And the crazy thing is… you never could’ve imagined it coming. NEVER! Your final words going in surely proved that. I mean girl… let’s take a trip down memory lane and show you how little your words meant in the end and how little they mean now.

‘Julianna was upset because she was desperate for attention…’ says the woman crying ‘two weeks. Rematch’ literally minutes after High Stakes aired. Listen, I’m more AMUSED than mad… because your words… your actions… honestly? They remind me of a younger me. Five years ago, I was like you: desperate for attention, desperate to do whatever it took for everyone else to be wrong, saying and doing whatever I could to get ahead because I hated the person that I saw in the mirror, trying to bury and put down everyone in front of me to compensate for my lack of inner adequacy…

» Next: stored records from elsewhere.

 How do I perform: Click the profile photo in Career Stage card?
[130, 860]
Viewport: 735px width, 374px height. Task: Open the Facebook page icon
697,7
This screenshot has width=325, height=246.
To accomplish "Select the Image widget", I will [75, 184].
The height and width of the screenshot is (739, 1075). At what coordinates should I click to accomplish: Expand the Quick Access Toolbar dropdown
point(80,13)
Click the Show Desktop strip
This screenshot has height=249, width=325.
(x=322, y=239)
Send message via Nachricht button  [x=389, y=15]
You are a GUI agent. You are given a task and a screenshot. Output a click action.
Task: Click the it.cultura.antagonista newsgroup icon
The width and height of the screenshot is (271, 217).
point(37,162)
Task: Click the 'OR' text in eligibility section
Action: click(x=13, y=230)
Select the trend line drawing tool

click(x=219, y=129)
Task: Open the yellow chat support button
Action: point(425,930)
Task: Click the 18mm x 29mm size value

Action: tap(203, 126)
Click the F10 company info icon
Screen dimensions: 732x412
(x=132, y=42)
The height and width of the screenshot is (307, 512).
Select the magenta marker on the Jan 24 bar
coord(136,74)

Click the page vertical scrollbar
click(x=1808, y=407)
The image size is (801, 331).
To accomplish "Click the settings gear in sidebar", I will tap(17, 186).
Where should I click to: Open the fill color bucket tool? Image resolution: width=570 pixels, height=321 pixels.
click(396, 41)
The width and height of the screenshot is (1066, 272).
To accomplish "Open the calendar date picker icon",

Calling someone else a nobody? That was in my playbook.

Cracking so damn bad after being proven wrong? Effectively when you were crying instant rematch, the cracks really began to show. You’ve just got far too much pride to admit that you’re EMBARRASSED by the fact that you tapped out at High Stakes.

Now, I’m not saying that beating you was easy because it wasn’t… but in all honesty? I was facing a mirror version of my younger self and considering I know ALL of my younger self’s weaknesses, which you showed in SPADES with the delusion you were living in and with the lack of respect on my name that you had on me from the start, I knew exactly what it took to beat you. It’s crazy that when I came in here, I once saw you as the solution to the Bombshells division problem that was the same old people being on top. But after REALLY getting to know you? I realize that you were never the solution, but the microcosm of the problem. Listen to yourself and how you speak about me… how you basically made the argument that I didn’t deserve to be here because I didn’t come up through Go Gym or SCU.

And?

You want to know who else didn’t come up through those entities?

Amber Ryan and Masque De Lune… outsiders that shot up the ladder rather quickly in this company. Maybe not as fast as me, but still. That’s my point. How am I any less deserving than either of those two? You mind explaining that to me? Hell, look at yourself. Your rise to the title started with the Blast from the Past tournament and you had an impressive run to the final four on that. But what if you were a first round elimination, Courtney? I HIGHLY doubt you would’ve ever gotten that shot against Roxi to begin with so don’t sit there and BITCH about the fast track to the title because YOU had it too when you came back. Hell, let’s look back at when you DID get that title shot… using YOUR own words toward me…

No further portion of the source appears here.